Chapter 5 Gröbner Basis
If we wish to divide the single-variable polynomial \(f(x) \in \mathbb R[x]\) by another polynomial of smaller order \(g(x)\in\mathbb R[x]\text{,}\) we are looking for two new polynomials, \(q, r\) such that:
\begin{align*}
f(x)\amp = q\cdot g(x) + r,
\end{align*}
where \(q\) is termed the quotient and \(r\) the remainder. To find such a \(q\text{ and } r\text{,}\) we follow a methodology called the division algorithm.
Section 5.1 The Division Algorithm
The division algorithm is comprised of four steps for the above specific \(f(x)\text{ and }g(x)\text{:}\)
-
Divide the leading term of \(f(x),\;\textbf{LT}(f(x))\) by the leading term of \(g(x),\;\textbf{LT}(g(x))\text{.}\) Add this to the quotient \(q\text{.}\)Here, we denote the leading term as the part of the polynomial with highest degree. For example, \(\textbf{LT}(x^2+3x+2)=x^2\text{.}\)
- Multiply the divisor, \(g(x)\text{,}\) by the result from Step 1.
-
Now, repeat the entire process with \(f(x):=f(x) - \frac{\textbf{LT}(f(x))}{\textbf{LT}(g(x))}\cdot g(x)\) until the degree of \(f(x)\) is less than the degree of \(g(x)\text{.}\)The final \(f(x)\) is our remainder, \(r\text{.}\)
This process can be repeated for any polynomial, not only in \(\mathbb R[x]\text{,}\) but for any field \(\mathbb K[x]\text{.}\) However, given two polynomials, \(g(x), k(x)\text{,}\) can we ensure that the order of division does not matter? Is is associative?
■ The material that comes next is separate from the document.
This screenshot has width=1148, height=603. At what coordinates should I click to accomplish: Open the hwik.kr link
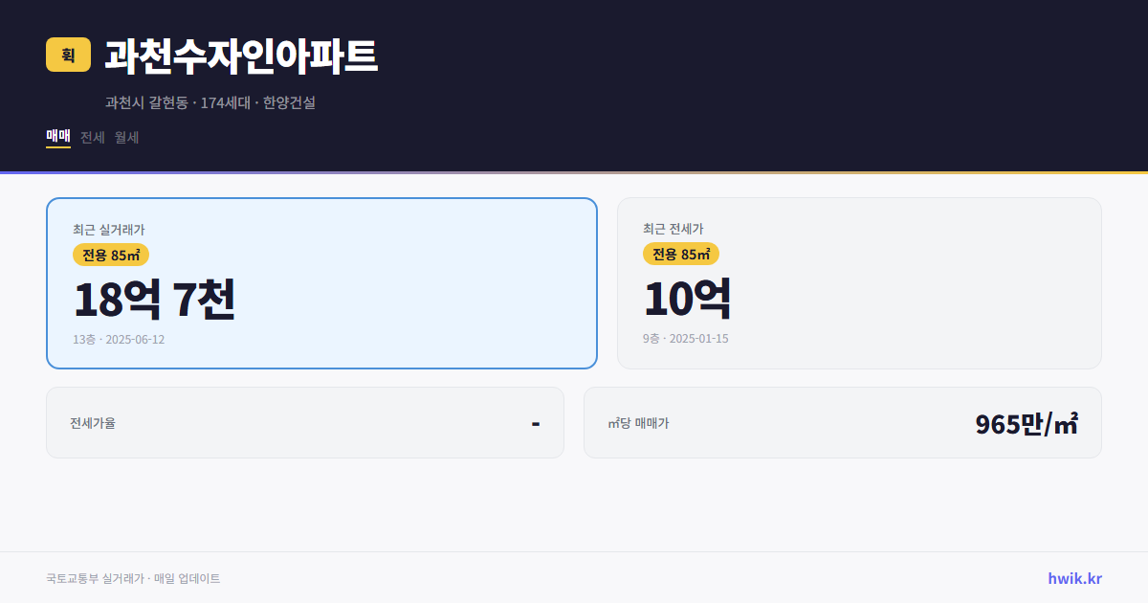(x=1073, y=577)
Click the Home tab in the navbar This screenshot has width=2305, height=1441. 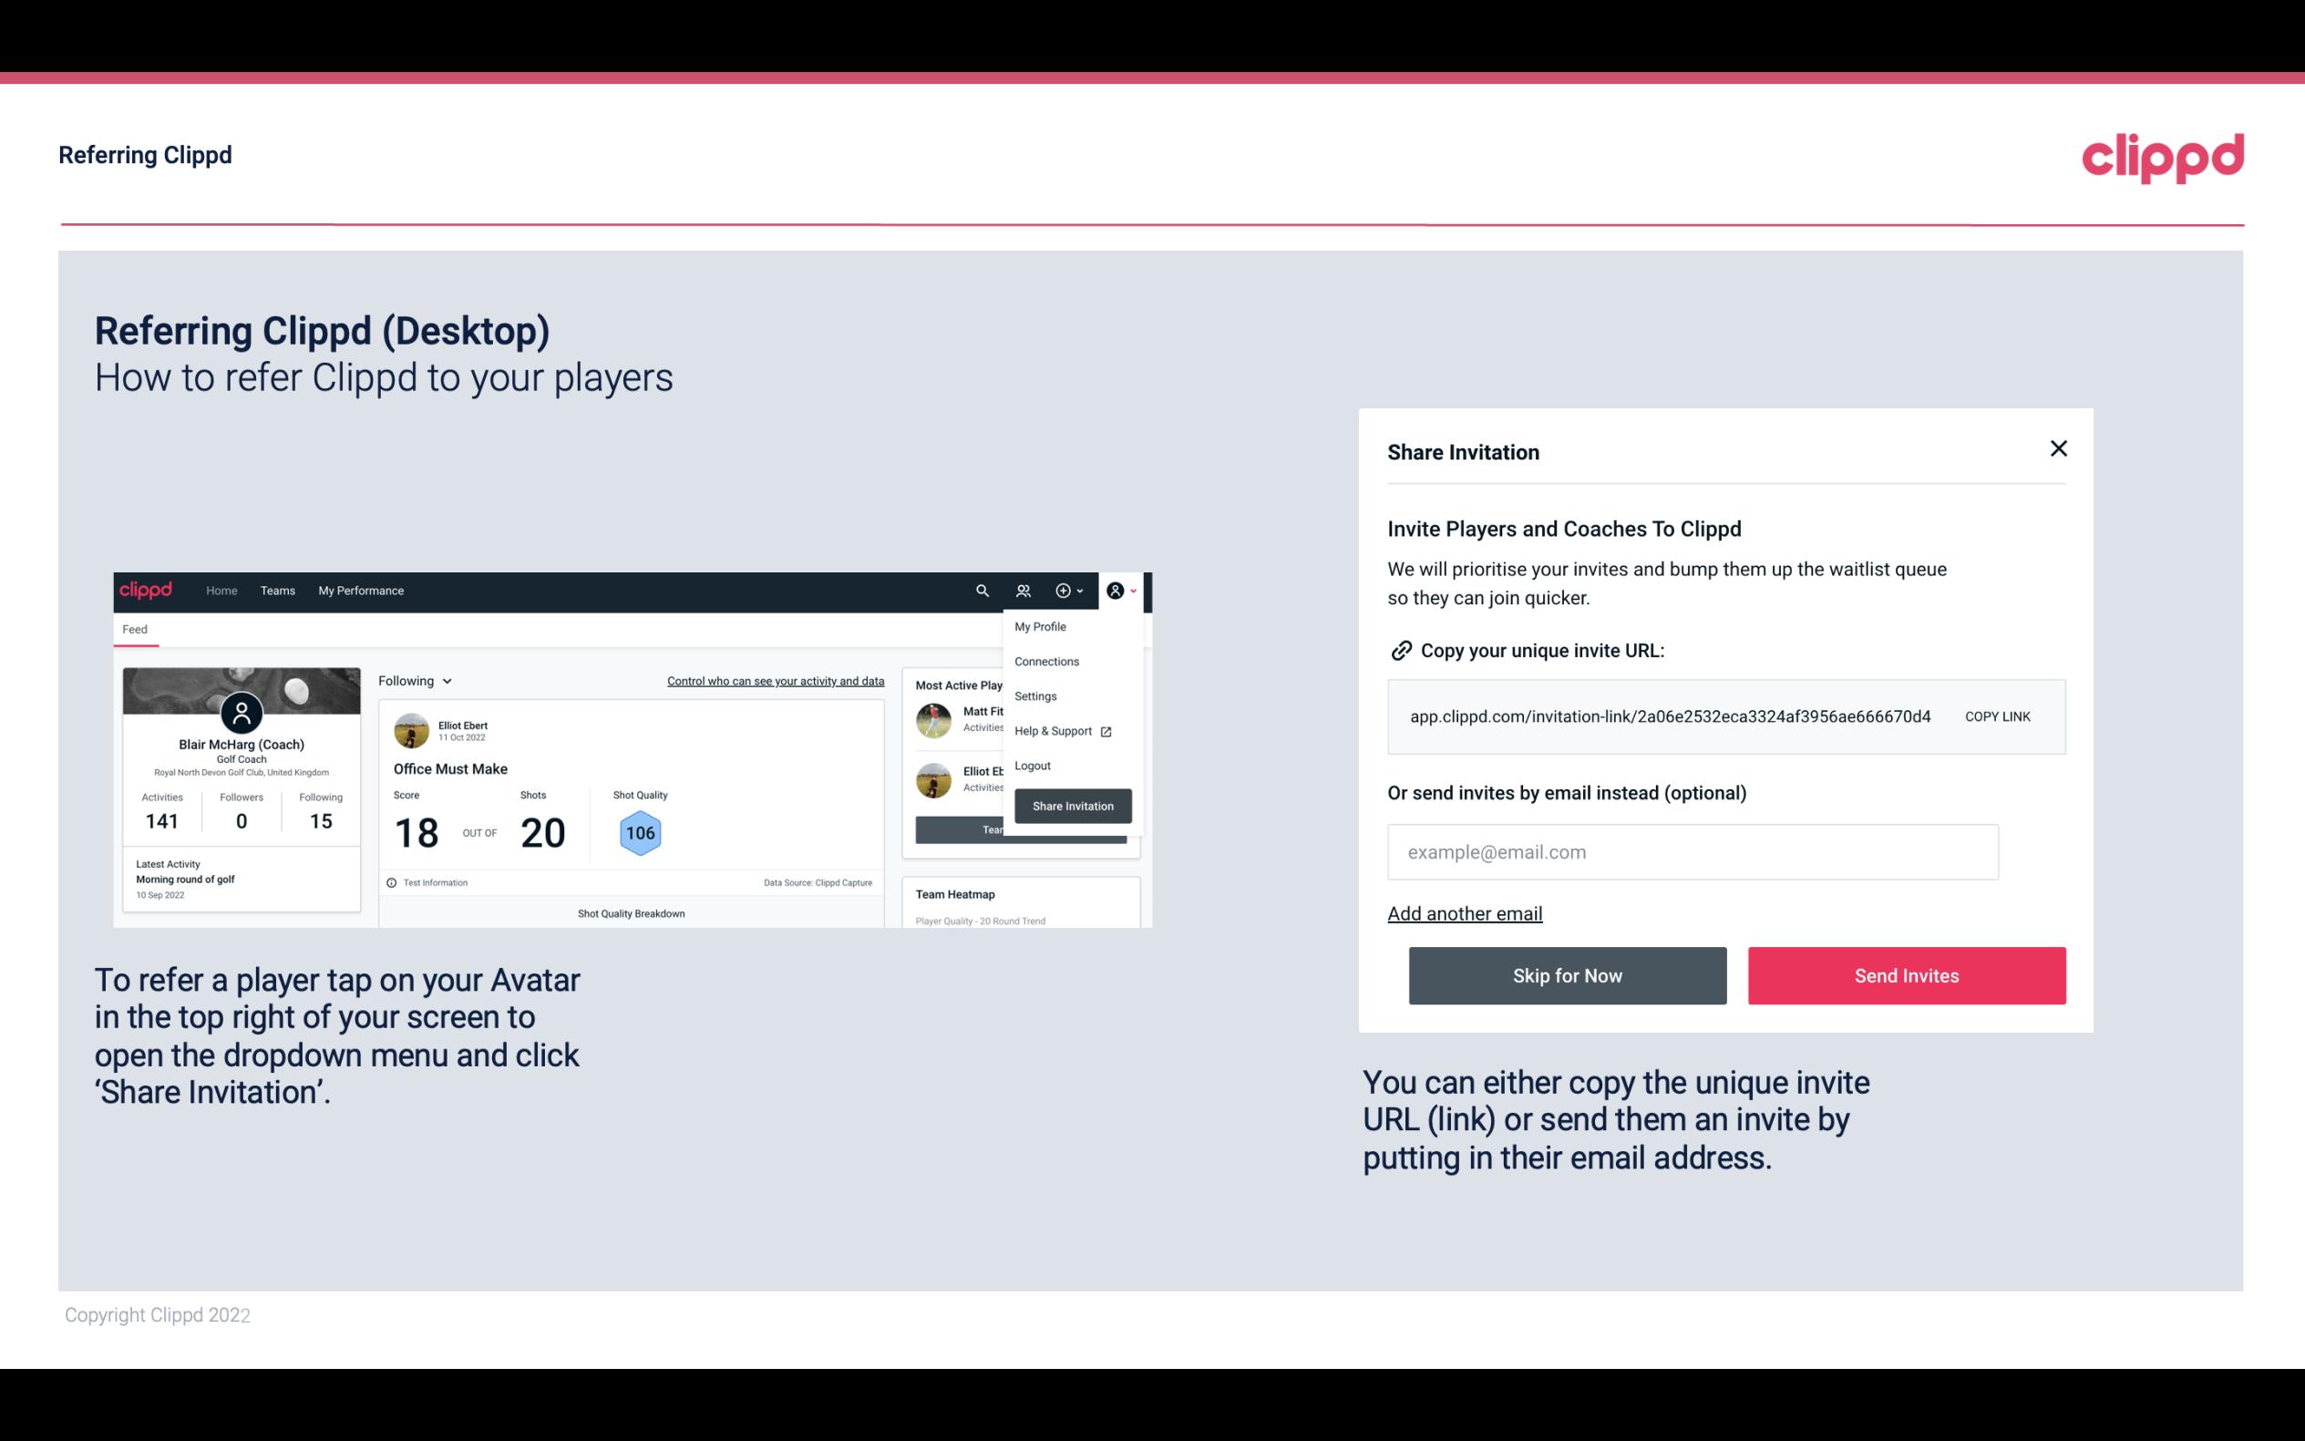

We know that this is the case in \(\mathbb R\text{.}\) Consider \(a,b,c\in \mathbb R\text{.}\) We know that:
\begin{align*}
\frac{\frac{a}{b}}{c} \amp = \frac{\frac{a}c}b.
\end{align*}
This same property also holds also in \(\mathbb K[x]\text{.}\) However, this property only holds in the single-variable case. For \(\mathbb K[x,y]\text{.}\) Consider \(f(x)=xy + 1,\) \(g(x)=xy,\) and \(k(x)=y+1\text{.}\) Via the division algorithm, we get that:
\begin{align*}
\frac{\frac{f(x)}{g(x)}}{k(x)} \amp = 1 \cdot g(x) + 1 \\
\frac{\frac{f(x)}{k(x)}}{g(x)}\amp = x\cdot k(x) - (x+1)
\end{align*}
With the same algorithm, we got two different remainders that are not divisible by the remaining polynomial. This may lead one to believe that consistent division of multivariable polynomails is simply impossible, but that is far from the case. Mathematicians far more intelligent than the authors of this textbook have devised methods to resolve this mathematical snail crevice.